(WTVM) - From abuse to children living in poverty, a new study rates all states based on the best places for underprivileged children to live, and both Georgia and Alabama come in amongst the worst.
Experts in the Valley say this research is evident in Columbus and Phenix City. Overall, Alabama is coming in 43rd, while Georgia is even lower at 47th in the country for underprivileged children and resources to help them according to new research from WalletHub.
In light of Child Support Awareness month happening in August, the study shows the Peach and Yellowhammer states are falling behind. Alabama made the top five list for having the highest percent of children living below the poverty line and highest child food insecurity rates.

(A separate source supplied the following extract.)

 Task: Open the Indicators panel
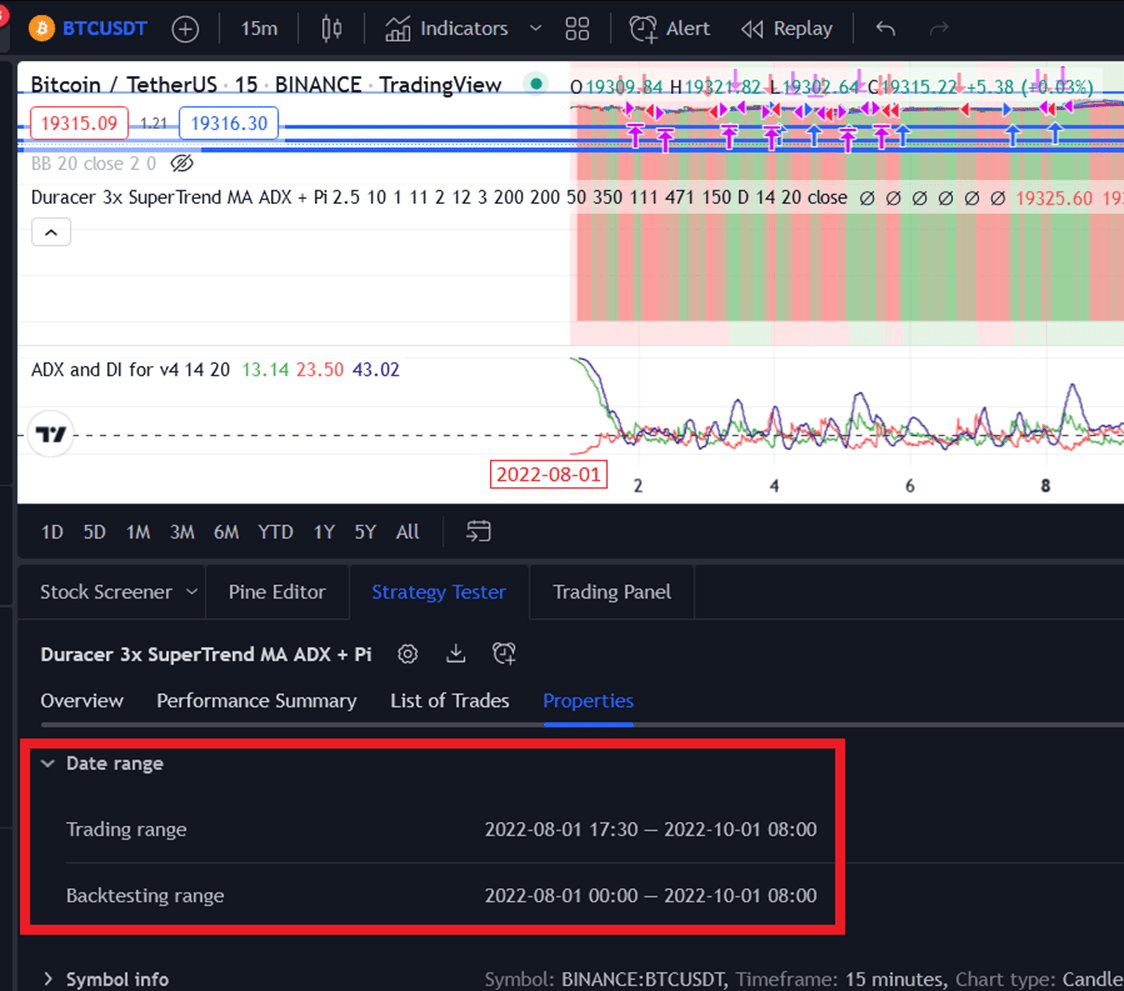click(447, 28)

Executive Director of the Russell County Child Advocacy Center, Lynn Hammock, says the study could reflect the lack of funding in Alabama.
"When you look at the funding that's available for those agencies or those services that are trying to prevent poverty in the community or to prevent abuse from occurring, the money's just not there," said Hammock.
Georgia made the top five worst states for highest percentage of teens not attending school or working.
"Usually when teens are not attending school, not working ages 16 to 19, a lot of times that means they are underprivileged and more likely to go toward criminal activity," said Jill Gonzalez, an analyst with WalletHub.
The findings are troubling for many and are prompting advocates to turn to the community to fix it.
"Children do not ask to come into this world as victims of abuse, victims of poverty, going to bed without food in their bellies. It's our responsibility, and yes when I say our, that includes parents, but sometimes things are beyond their control," said Hammock.
Some of the top ranking states for children, resources available to them, and low crimes against them include New Hampshire, New Jersey, Utah, Minnesota, and Iowa.